Once you've resolved all of the merge conflicts, use git add -A to stage them to be committed, and then use git rebase --continue to tell git to continue the rebase.

When the rebase has completed, you will need to force push your branch because the history is now completely different than what's on the remote. This is potentially dangerous because it will completely overwrite what you have on the remote, so you need to be sure that you haven't lost any work when resolving merge conflicts. (If there weren't any merge conflicts, then you can force push without having to worry about this.)

git push origin name-of-your-branch --force

This will overwrite the remote branch with what you have locally. You're done!

Note that you should not run git pull, for example in response to a push rejection like this:

! [rejected] name-of-your-branch -> name-of-your-branch (non-fast-forward)
error: failed to push some refs to 'https://github.com/YourGitHubHandle/rock.git'
hint: Updates were rejected because the tip of your current branch is behind
hint: its remote counterpart. Integrate the remote changes (e.g.
hint: 'git pull ...') before pushing again.
hint: See the 'Note about fast-forwards' in 'git push --help' for details.

Assuming you've successfully rebased and you're happy with the code, you should force push instead.

Submitting your changes

Once your changes and tests are ready to submit for review:

  1. Rebase your changes

    Update your local repository with the most recent code main RockNSM repository, and rebase your branch on top of the latest devel branch. We prefer your initial changes to be squashed into a single commit. Later, if we ask you to make changes, add them as separate commits. This makes them easier to review. As a final step before merging we will either ask you to squash all commits yourself or we'll do it for you.

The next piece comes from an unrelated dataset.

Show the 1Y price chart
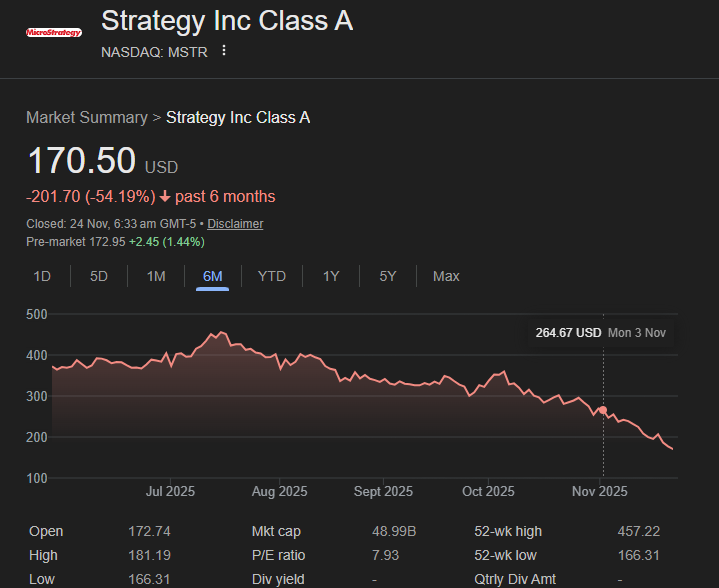The height and width of the screenshot is (588, 719). click(x=331, y=276)
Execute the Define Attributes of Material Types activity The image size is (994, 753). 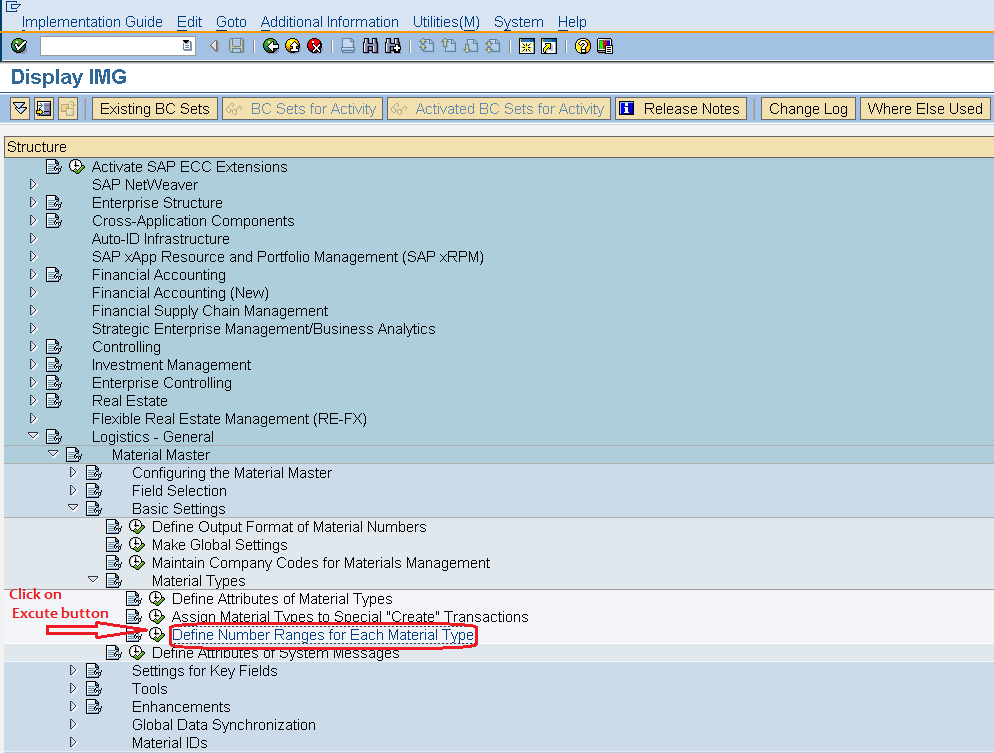pyautogui.click(x=157, y=599)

  2. Submit a pull request

    Push your local changes to your forked copy of the repository and submit a pull request against the devel branch. In the pull request, choose a title which sums up the changes that you have made, and in the body provide more details about what your changes do. Also, mention the number of the issue where discussion has taken place, eg "Closes #123".

Then sit back and wait. Most of the people working on this project have separate full-time responsibilities, so any discussion or review that needs to take place may not happen immediately.

Please adhere to the general guideline that you should never force push to a publicly shared branch. Once you have opened your pull request, you should consider your branch publicly shared. Instead of force pushing you can just add incremental commits; this is generally easier on your reviewers. If you need to pick up changes from master, you can merge master into your branch. A reviewer might ask you to rebase a long-running pull request in which case force pushing is okay for that request.

Bug to report?

You can report bugs or make enhancement requests at the RockNSM GitHub issue page by filling out the issue template that will be presented.

Also please make sure you are testing on the latest released version of RockNSM or the development branch (devel).